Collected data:
%%

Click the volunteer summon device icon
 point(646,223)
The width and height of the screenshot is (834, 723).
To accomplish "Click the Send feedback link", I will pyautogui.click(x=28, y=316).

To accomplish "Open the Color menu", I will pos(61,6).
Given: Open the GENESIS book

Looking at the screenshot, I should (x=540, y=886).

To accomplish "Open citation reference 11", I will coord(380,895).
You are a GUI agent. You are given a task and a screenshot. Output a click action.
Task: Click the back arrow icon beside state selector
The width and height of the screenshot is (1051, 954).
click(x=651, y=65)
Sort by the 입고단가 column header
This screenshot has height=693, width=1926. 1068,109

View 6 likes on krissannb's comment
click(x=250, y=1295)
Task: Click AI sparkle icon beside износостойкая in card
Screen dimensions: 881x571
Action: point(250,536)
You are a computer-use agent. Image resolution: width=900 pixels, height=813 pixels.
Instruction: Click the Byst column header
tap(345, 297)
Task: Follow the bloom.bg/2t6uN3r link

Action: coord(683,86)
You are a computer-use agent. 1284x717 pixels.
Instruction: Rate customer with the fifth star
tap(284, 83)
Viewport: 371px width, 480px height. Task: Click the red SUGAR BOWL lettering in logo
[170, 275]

%%

> GOAL OF THE EXERCISE
Start with the line that contains "Task: Click the back", end with the last line of the entries, and please retype every line in that span exactly, with no others.

> REPLY TO THE TASK
Task: Click the back arrow icon beside state selector
The width and height of the screenshot is (1051, 954).
click(x=651, y=65)
Sort by the 입고단가 column header
This screenshot has height=693, width=1926. 1068,109

View 6 likes on krissannb's comment
click(x=250, y=1295)
Task: Click AI sparkle icon beside износостойкая in card
Screen dimensions: 881x571
Action: point(250,536)
You are a computer-use agent. Image resolution: width=900 pixels, height=813 pixels.
Instruction: Click the Byst column header
tap(345, 297)
Task: Follow the bloom.bg/2t6uN3r link

Action: coord(683,86)
You are a computer-use agent. 1284x717 pixels.
Instruction: Rate customer with the fifth star
tap(284, 83)
Viewport: 371px width, 480px height. Task: Click the red SUGAR BOWL lettering in logo
[170, 275]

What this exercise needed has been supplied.